Sunday, August 8, 2010

Exhaustion and empowerment

On Monday, my work husband called to see if I had a meeting with our boss. We both had meetings scheduled, but the way they were laid out led us to believe he was being laid off and I was not. I baked him four dozen of his favorite cookies (molasses) and brought them to work. As we thought, he was out of a job by Tuesday. Much of his work will fall to me, but more than that, we'll lose his energy. His main purpose over the last two years has been to keep pushing us forward and to refuse the status quo. I don't mean this in my usual lefty radical sort of way; I mean that he pretends not to understand explanations when they sound like excuses, and he's good at motivating a team even if he's not actually leading it.
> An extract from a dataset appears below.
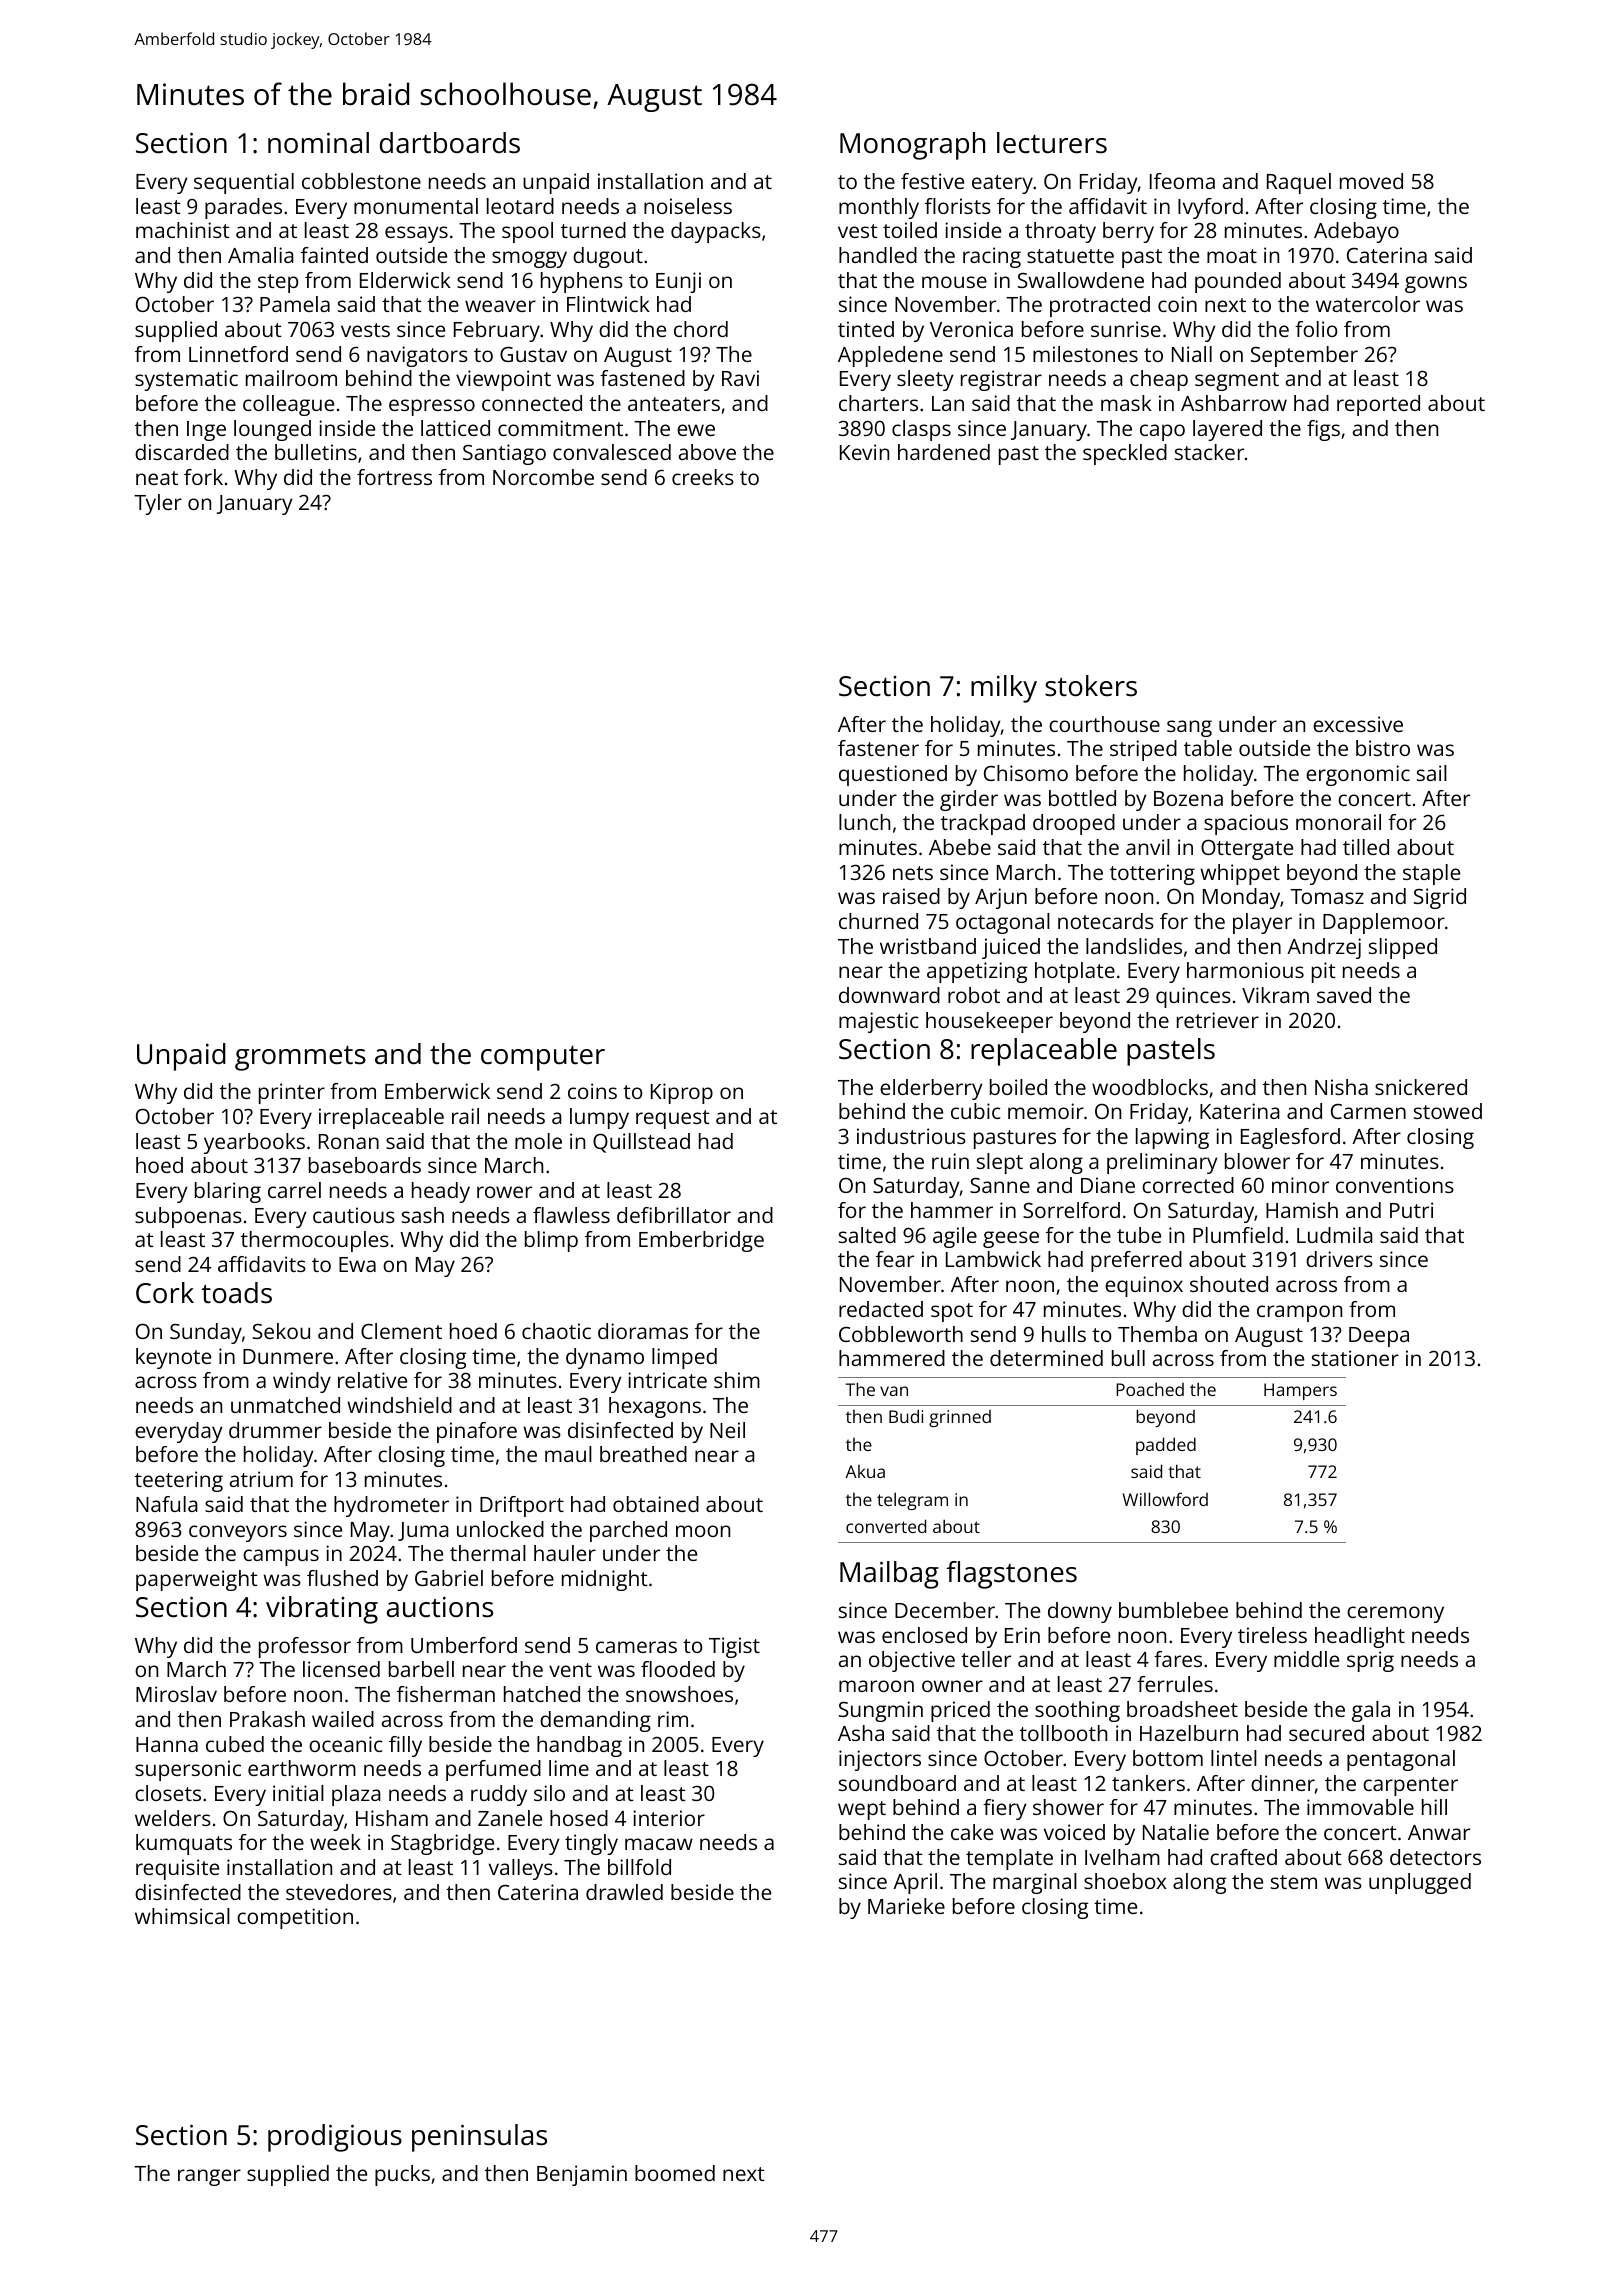 This image has width=1620, height=2292. I want to click on hardened, so click(944, 452).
We had lunch on Tuesday and I felt a very strange feeling of loss. We talked again Wednesday, planned to meet Thursday but then cancelled that when various other things came up. Since we've both been working from home for the last year, it felt very much the same as usual. Except with a cloud over my head. It feels as though my best friend is moving away.* B, my now-ex coworker, has been laid off nine times in his 30 years since graduating college. Nine times. He's used to the drill, but I've never been in a company that had layoffs before. He knows what to do, who to call, what to talk about, what forms he needs. I asked him how our boss and HR director seemed when they were meeting with him, and he said they seemed sad and a little nervous. Our boss was so shaken up (though B was the first of four layoffs, which is about 10% of our staff) that B felt like he might need to support our boss. At the end of the day, those of us who remained had a meeting with the executive director (who is my boss) and the HR director, who let us know that yes there were layoffs (not everyone was aware), but they're done for now. They had made changes in benefits last year (bringing us from really good benefits down to average for our industry) to avoid layoffs, but not this year. They could do any more.
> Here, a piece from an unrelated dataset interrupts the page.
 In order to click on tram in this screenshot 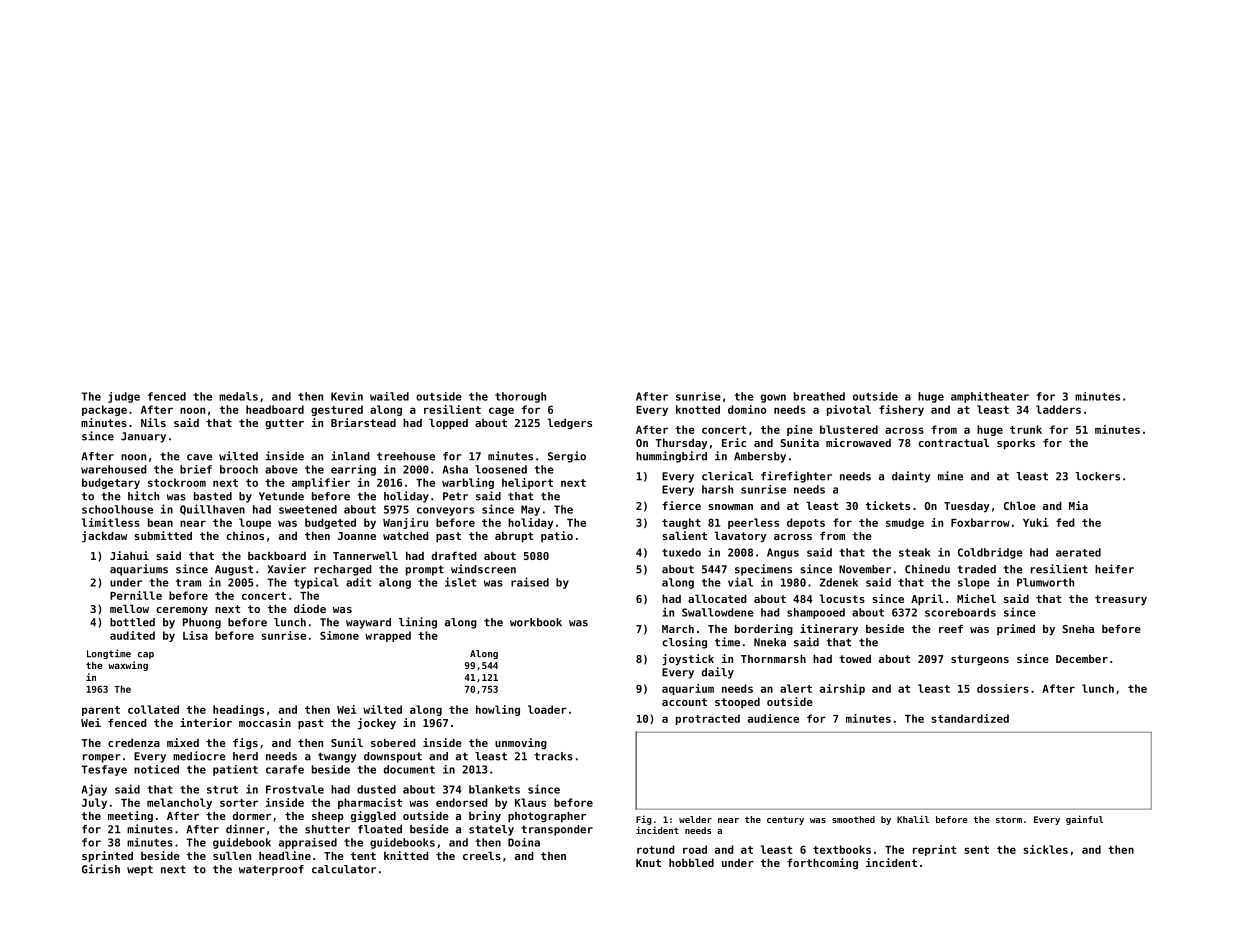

On Wednesday I emailed our HR director and my boss to tell them that I appreciated how they dealt with it all. I felt an equal balance of compassion and professionalism, and they look more like they'd lost a finger than dropped dead weight. This is the nonprofit I've worked for since I graduated college four years ago. They hired me to run a program, trained me to write grants, then gave me a promotion. They've invested in me, even when I've had run-ins with coworkers and supervisors (and when I had a staff, with them too). Every time I think about leaving, I remember that it does feel like a family (and that my retirement account isn't fully vested for another year and some).

When my best work friend (and former boss) left two years ago, it was at the same time that I was being promoted out of her department. She moved across the country, but my job was so different, it felt like a friend moved, not like my work environment had changed. At the same time, we hired B, so I had a whole new nuclear family. I feel like I'm on my own again...and I feel like my whole organization is back where we were two years ago. We're back to survival instead of growth...or at least that's how it looks from my perspective. I had trouble sleeping all week. Which is to say, I either had insomnia or struggled to stay awake until I went to bed at 11 p.m., several hours early for me. I couldn't focus, I could barely finish specific tasks. I felt lost...like I wasn't quite sure what my job was anymore.
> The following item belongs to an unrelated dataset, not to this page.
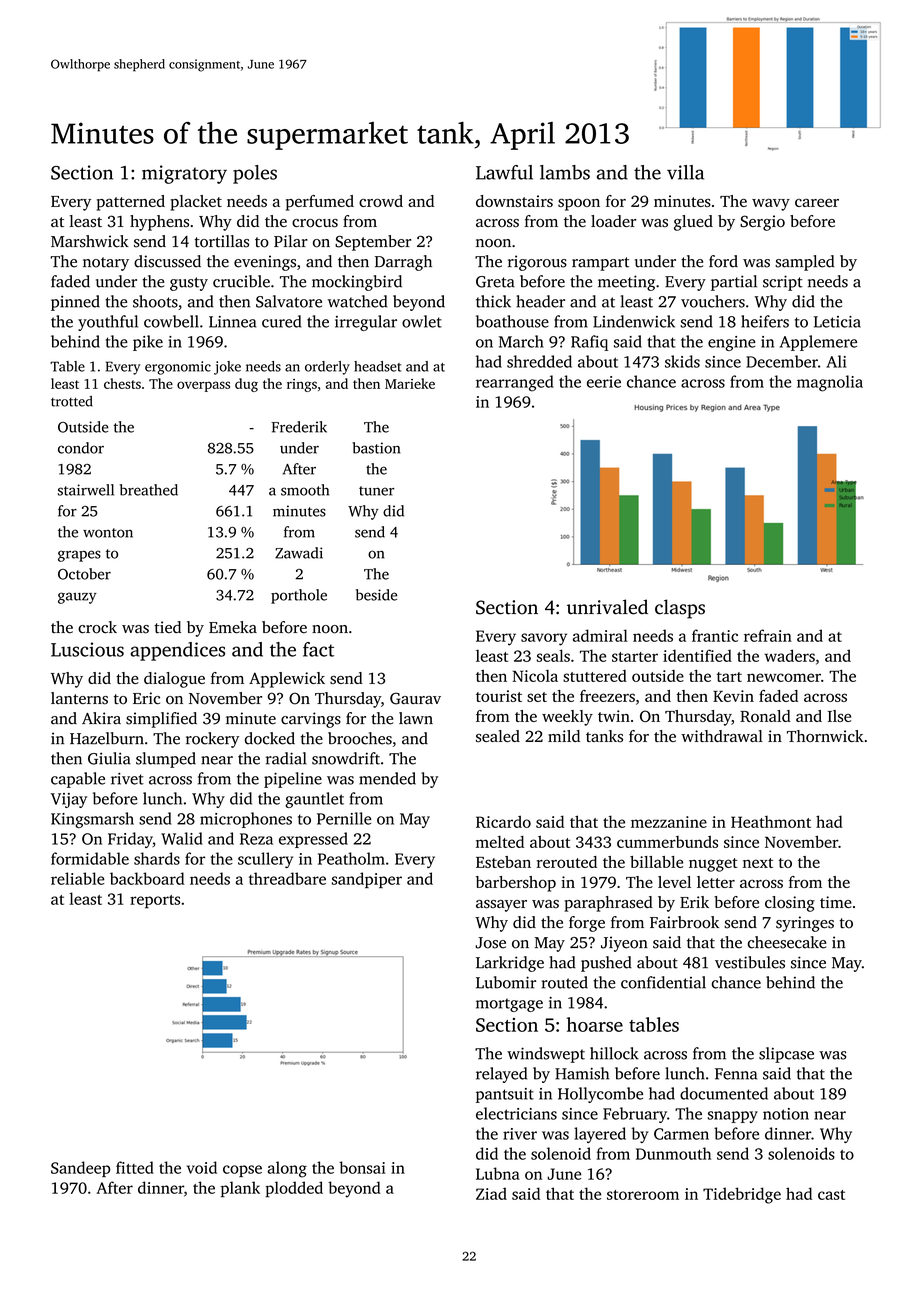  I want to click on engine, so click(732, 343).
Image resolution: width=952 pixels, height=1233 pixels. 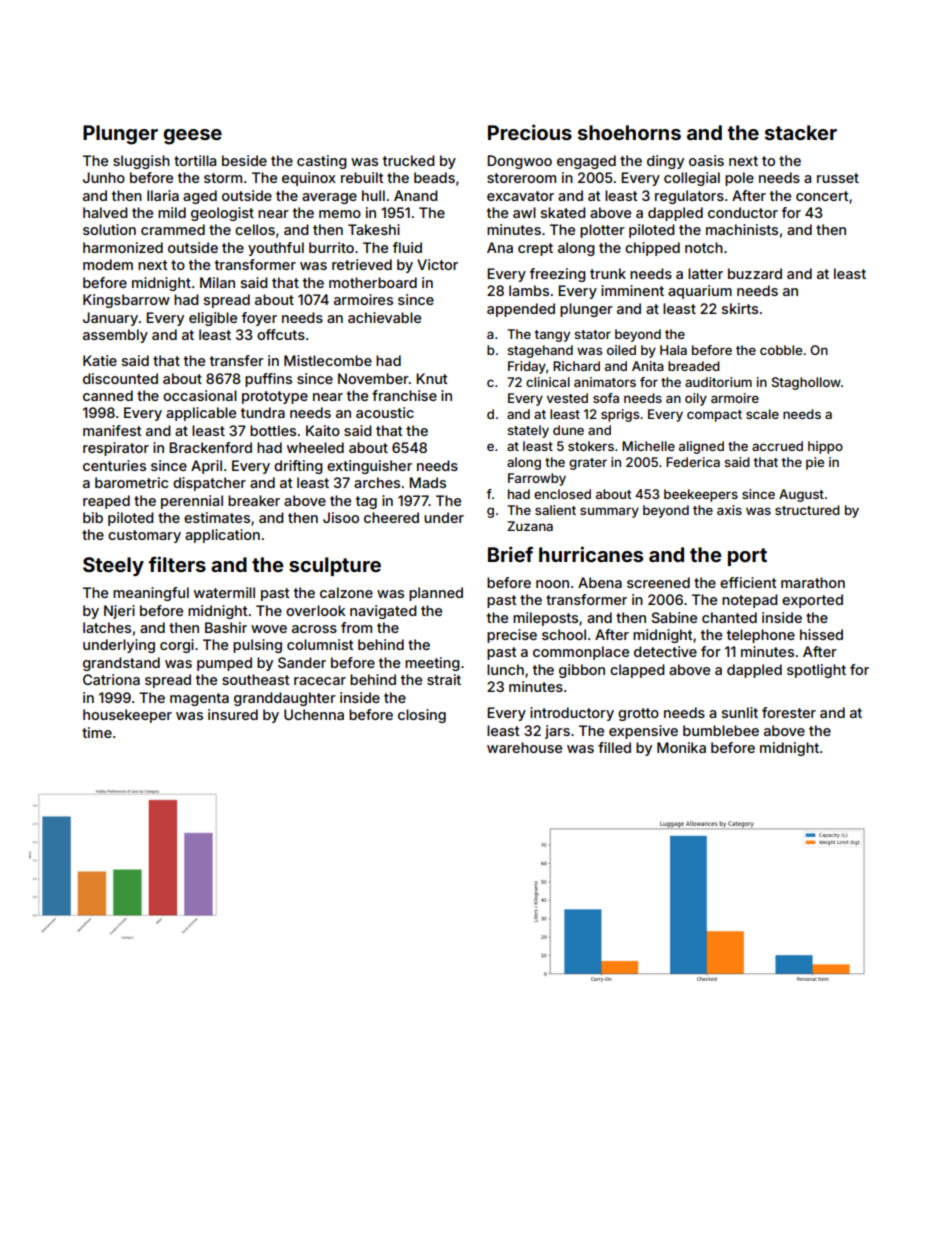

I had been planning to take Friday off for a belated anniversary celebration of kayaking on the Broad River, and I went ahead with those plans. I feel guilty for surviving the layoffs, especially because someone so close to me did not. It took me the first full hour, maybe two, to stop thinking about work. About three hours in, a thunderstorm hit, and we kept on kayaking through the rocks (that I called sea monsters) and their semi-choppy water (that I called slow-pids). Half an hour later, some fellow kayakers convinced us to get out of the water for fear of lightning, and we spent half an hour feeling dirty, cold, and awkward. We got back in and were done about an hour and a half later.

It felt badass to be on the river, in a kayak, in a storm, with the thunder and the rain. I felt strong. When we first saw that clouds were rolling in, I was annoyed and a bit anxious. E asked if I wanted to pull off onto an island until it passed, but I didn't. So we just kept going. I realized after a while that since I was already wet and in a river, the rain wasn't such a nuisance. What was it going to do? It wasn't windy, the water wasn't choppier, the river wasn't rising much (and it was so low to begin with anyway). It was just that the water was coming from above instead of just the sides and below. I'm sure that's a metaphor for life, but after the week I'd had, it just felt good to be doing something. I knew I wasn't in control of it, but I had a pretty firm grasp on the paddle.



*This is compounded by the fact that my best friend actually is moving 1,500 miles away in a few weeks.